IATA: Soaring fuel costs will cut 2011 airline profits nearly 50pc


THE International Air Transport Association (IATA) has cut industry 2011 profit 2011 forecast to US$8.6 billion from last's year's $16 billion because of high oil prices.

"Today oil is the biggest risk. If its rise stalls global economic expansion, the outlook will deteriorate quickly," said Giovanni Bisignani, IATA's director general and CEO.

IATA raised its average oil price forecast to $96 per barrel, up from $84 in December, factoring in the impact of fuel hedging which is roughly 50 per cent of expected consumption.

"This year the industry is performing a balancing act on a very thin tight-rope of a 1.4 per cent margin. It is a structural problem that the industry has faced with an average margin of just 0.1 per cent over the last four decades," he said.

Oil prices could still damage the industry despite global GDP forecast increase of 3.1 per cent and demand in both passenger and cargo sectors, up 5.6 per cent and 6.1 per cent respectively. Cargo yields are up by 1.9 per cent from previous forecast of zero growth.

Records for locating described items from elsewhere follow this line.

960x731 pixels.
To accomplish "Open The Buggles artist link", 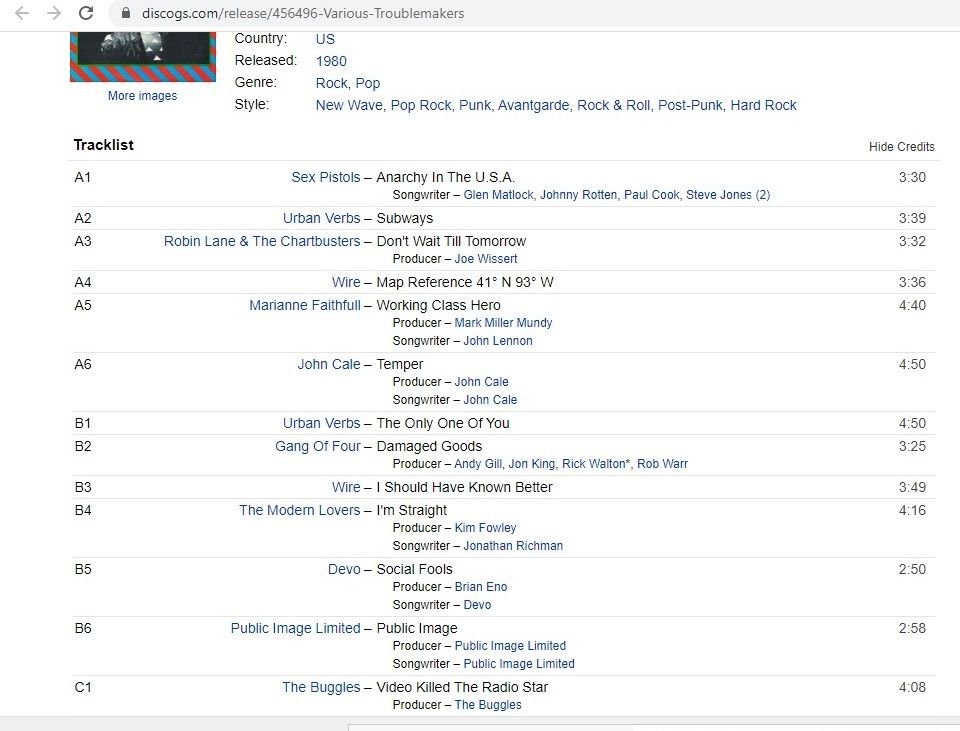I will pyautogui.click(x=321, y=687).
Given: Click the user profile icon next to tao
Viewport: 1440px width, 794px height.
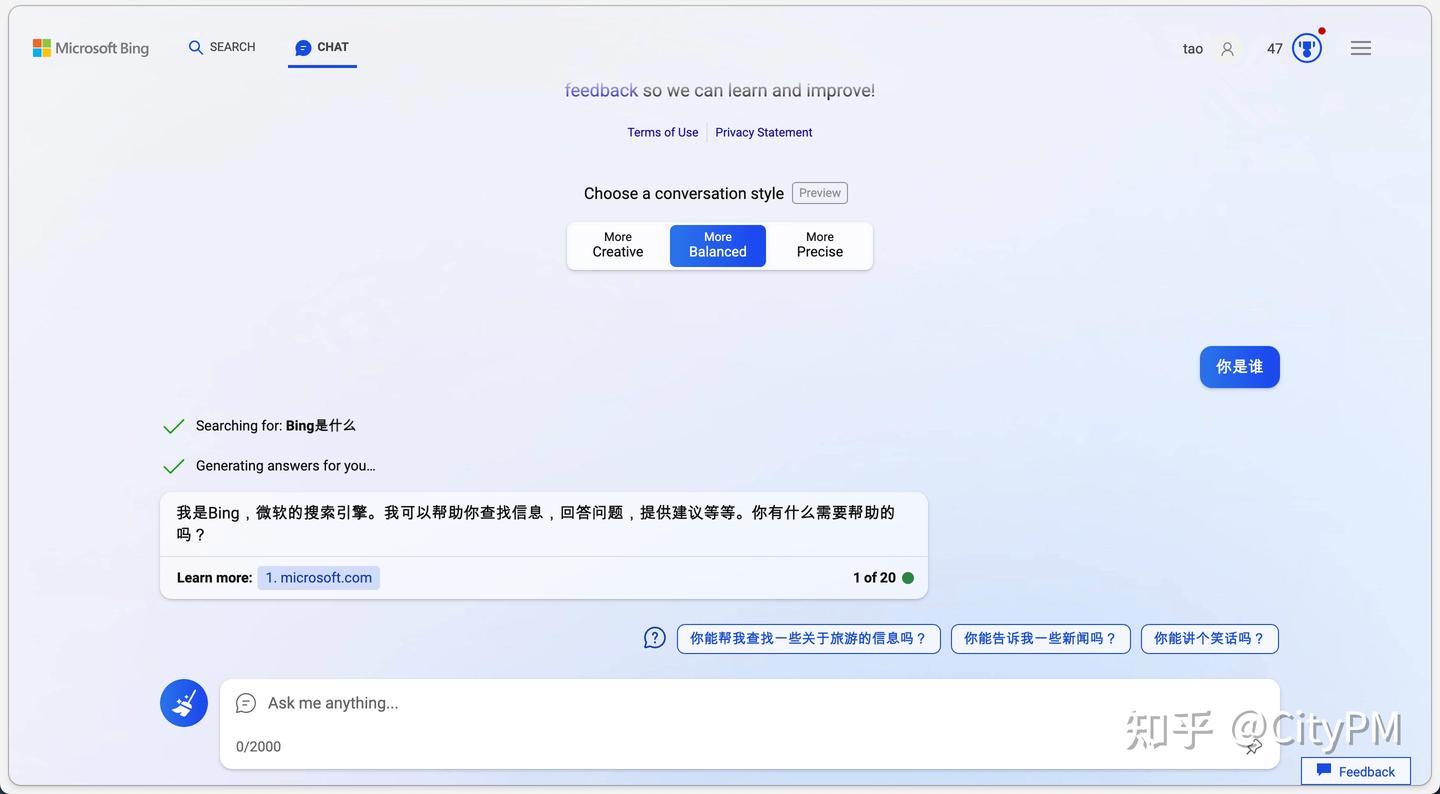Looking at the screenshot, I should click(x=1226, y=48).
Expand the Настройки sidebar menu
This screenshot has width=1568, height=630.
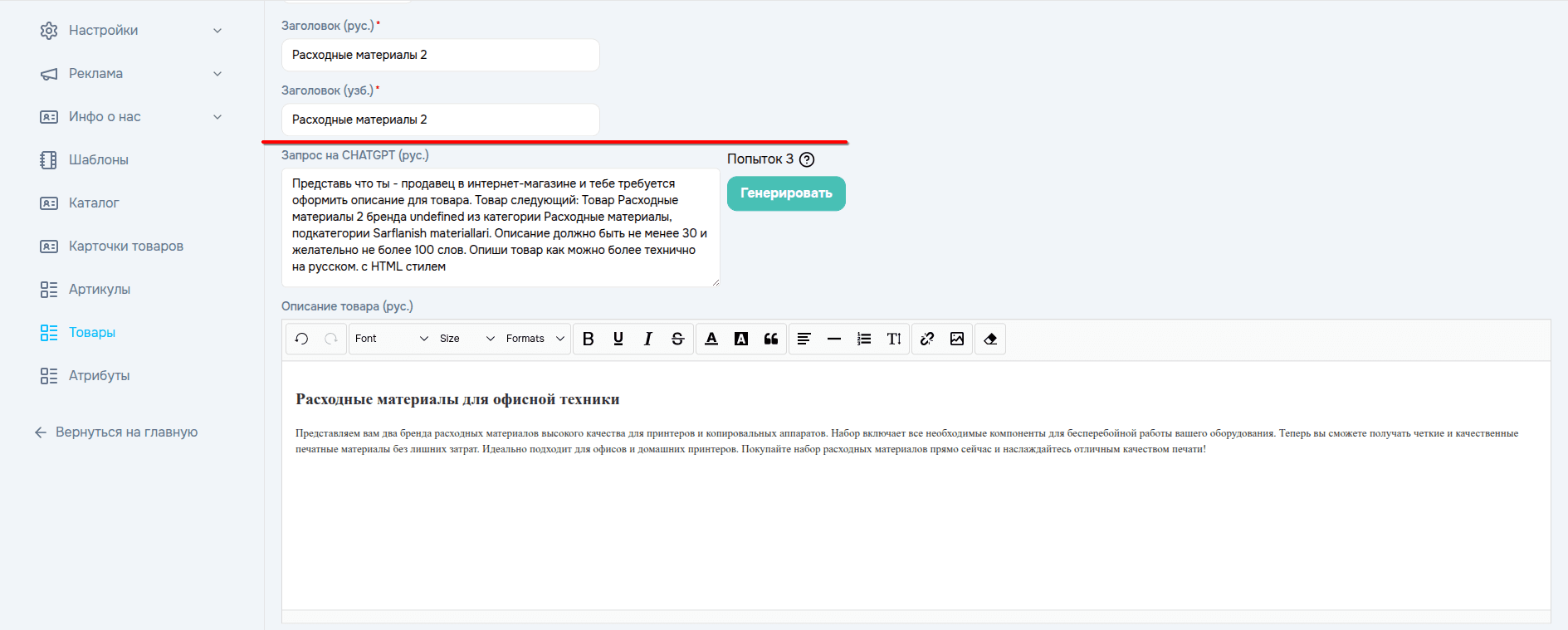pyautogui.click(x=131, y=31)
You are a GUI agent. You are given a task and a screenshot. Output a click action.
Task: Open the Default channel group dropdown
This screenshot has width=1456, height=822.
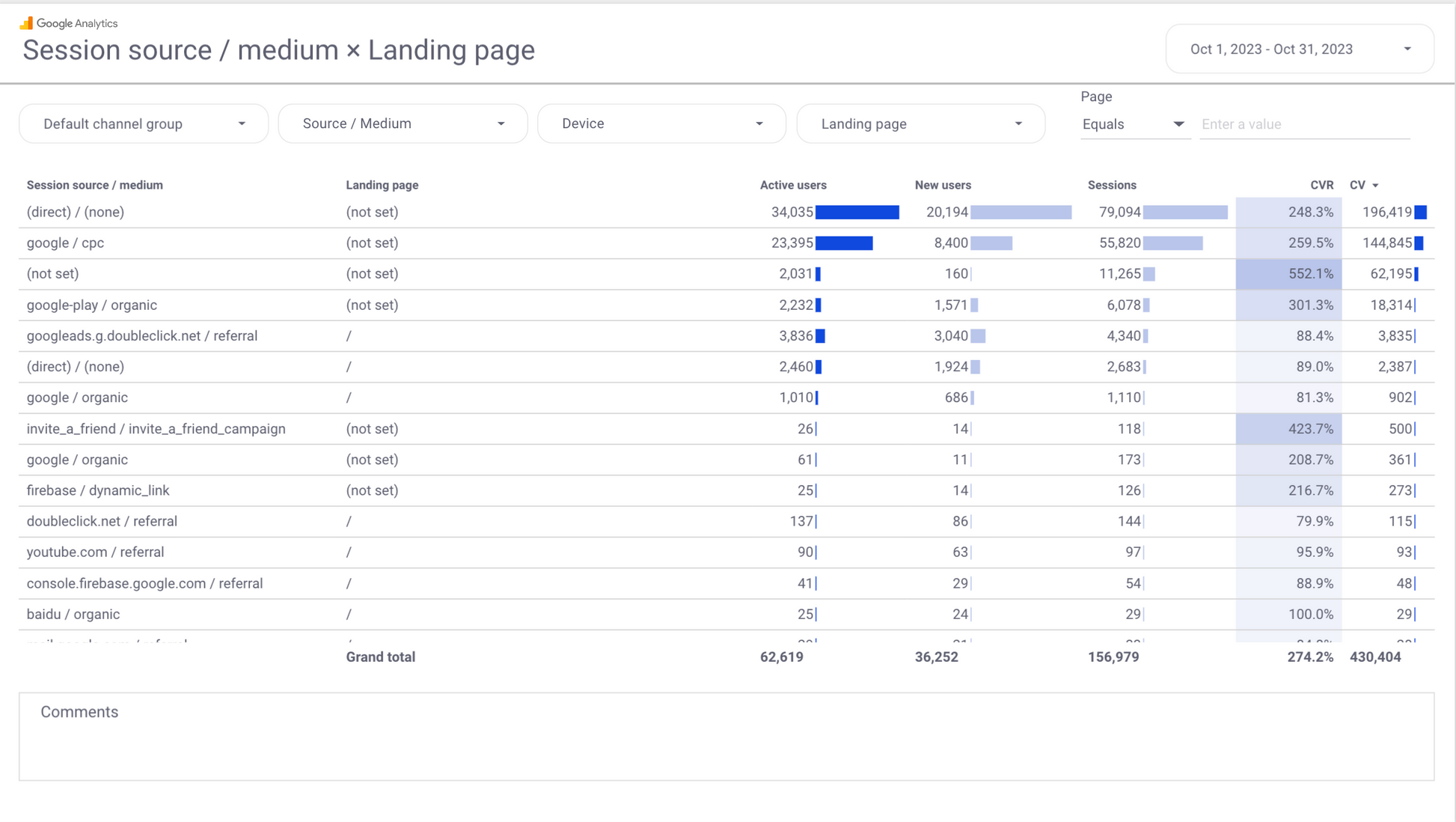coord(144,124)
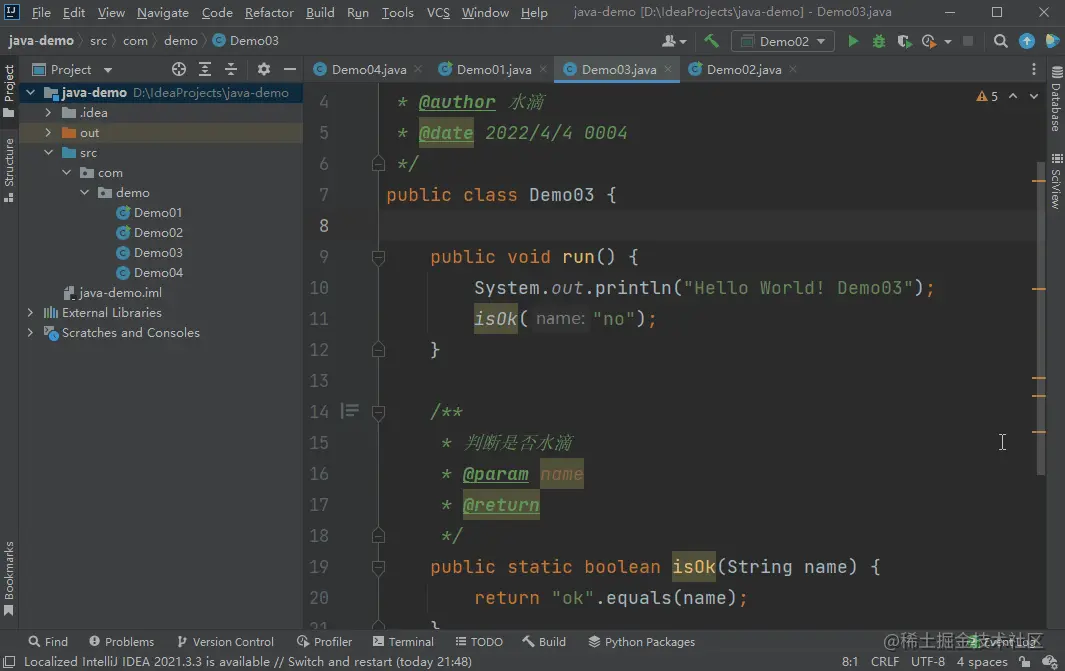This screenshot has height=671, width=1065.
Task: Run with Coverage from the toolbar
Action: coord(904,41)
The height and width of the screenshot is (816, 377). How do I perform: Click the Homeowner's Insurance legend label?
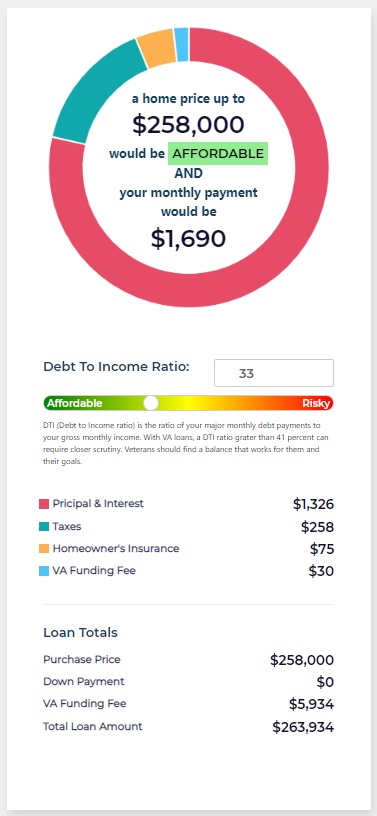pos(116,549)
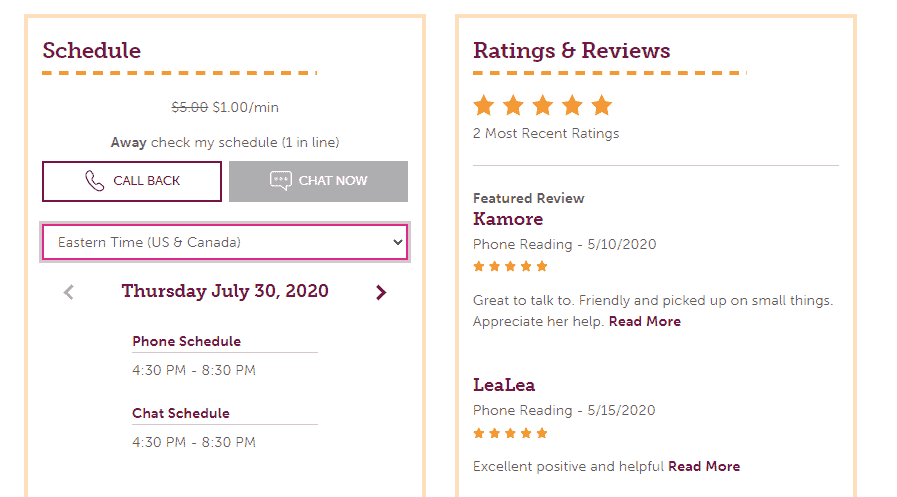
Task: Click the chat bubble icon on Chat Now
Action: (x=281, y=181)
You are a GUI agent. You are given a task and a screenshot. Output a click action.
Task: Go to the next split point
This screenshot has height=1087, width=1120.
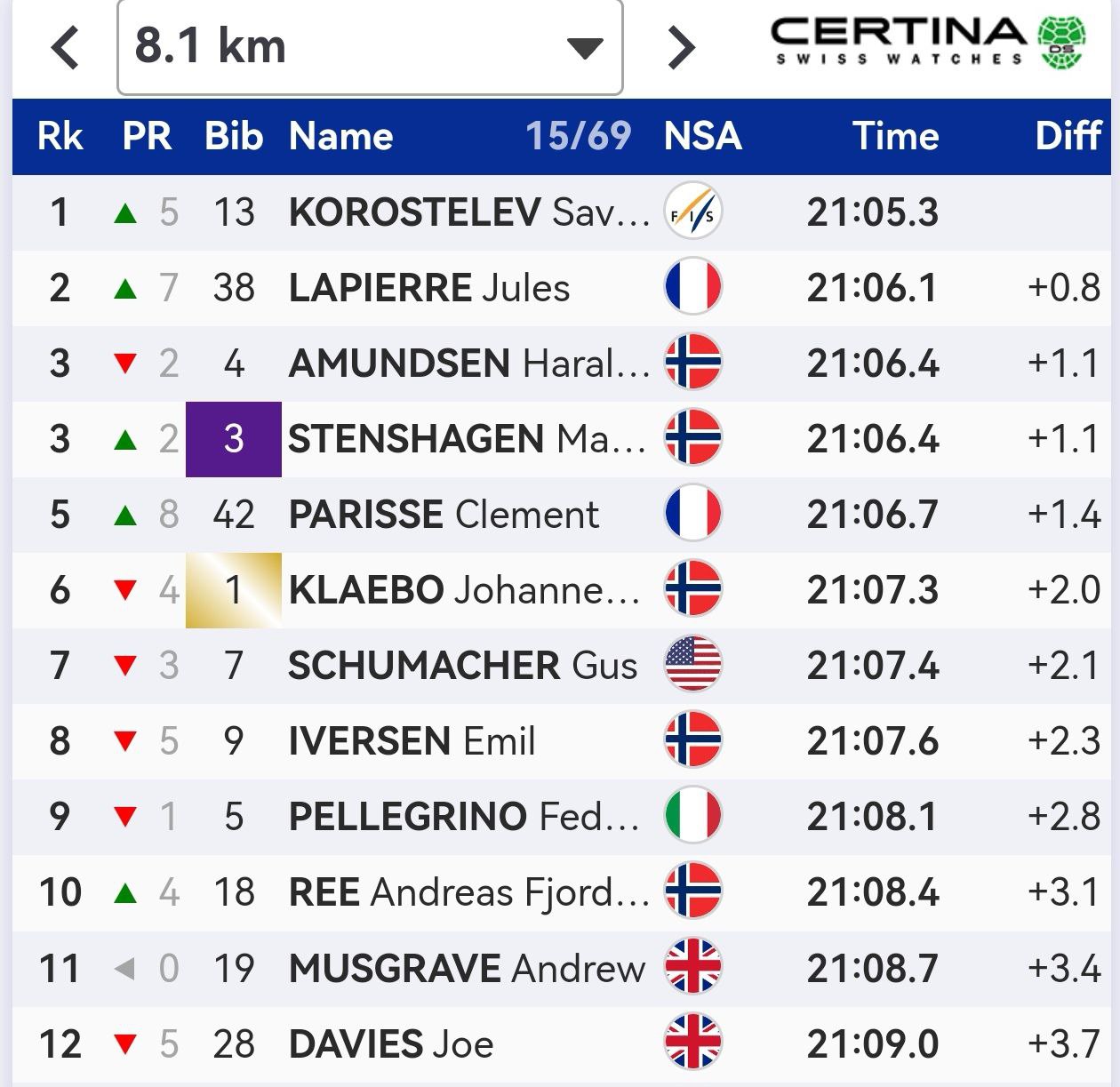pos(681,48)
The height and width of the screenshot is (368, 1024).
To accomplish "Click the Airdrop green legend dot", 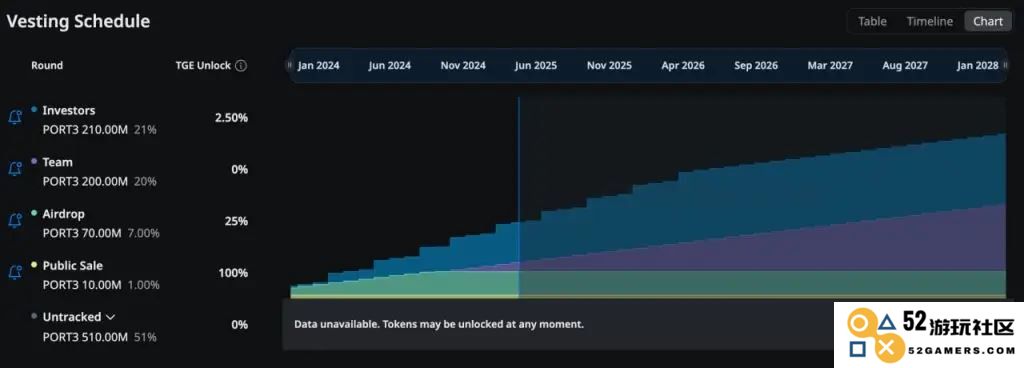I will tap(34, 213).
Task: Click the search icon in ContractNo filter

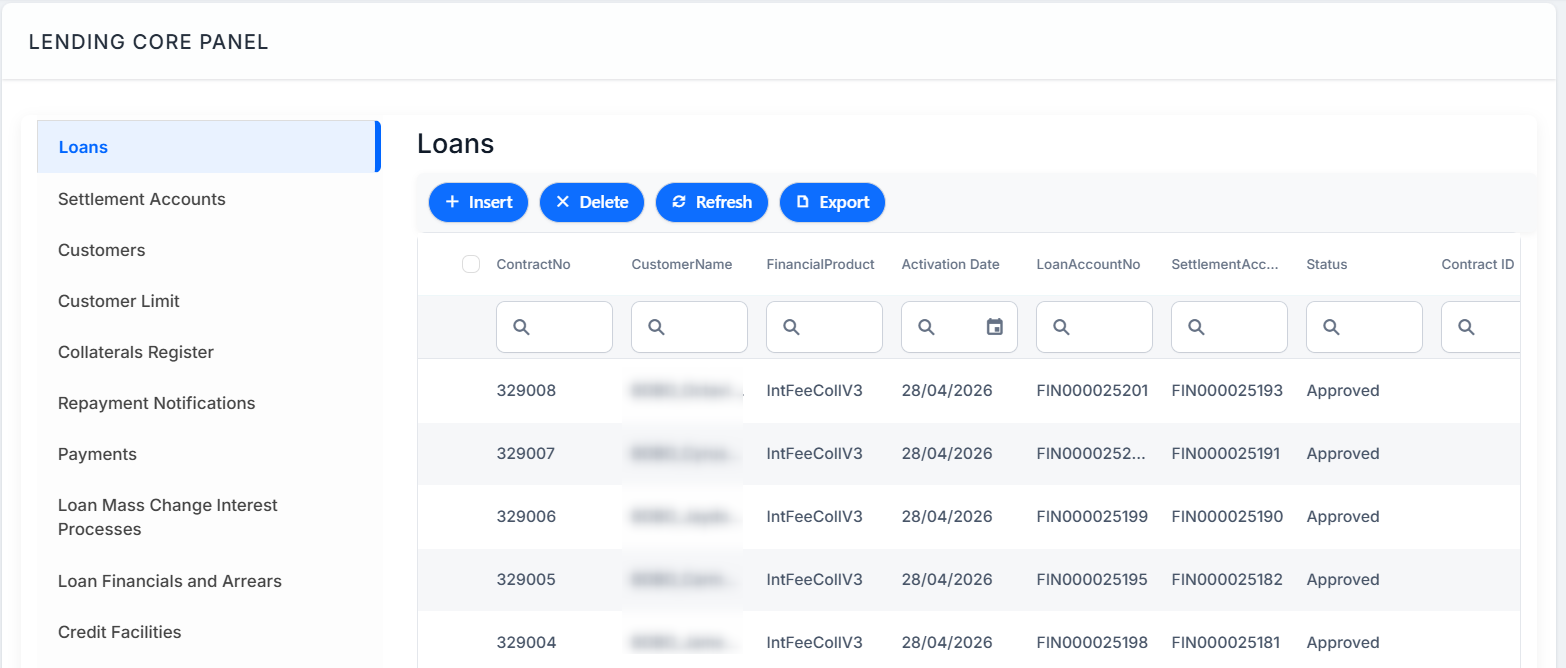Action: [521, 327]
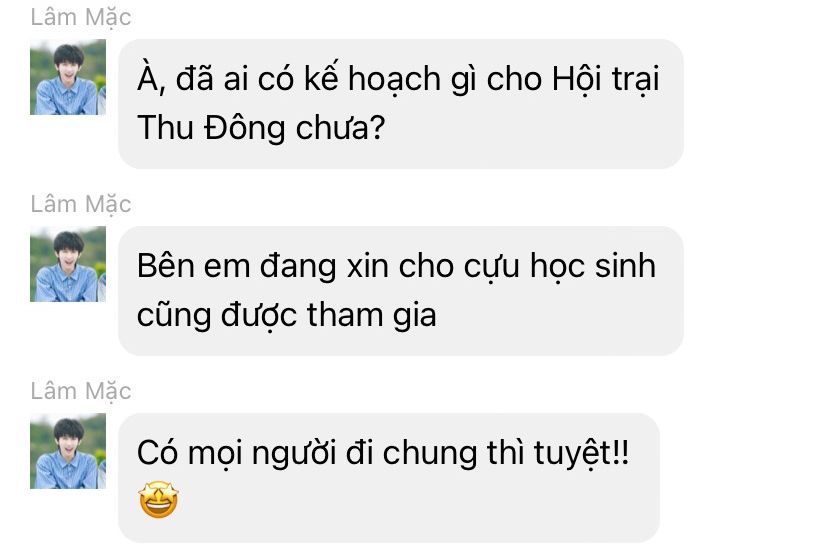The image size is (828, 556).
Task: Select the 'Thu Đông chưa?' text line
Action: point(261,128)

Regional winners continue to be Asia-Pacific at $3.7 billion collective profit although much reduced from the previous year's $7.6 billion through its exposure to low hedging on fuel price. Inflation fighting measures in China are also slowing trade and air cargo demand.

Middle East carriers are expected to return a profit of $700 million, much better than the $400 million previously forecast, but down from the $1.1 billion profit that the region posted in 2010.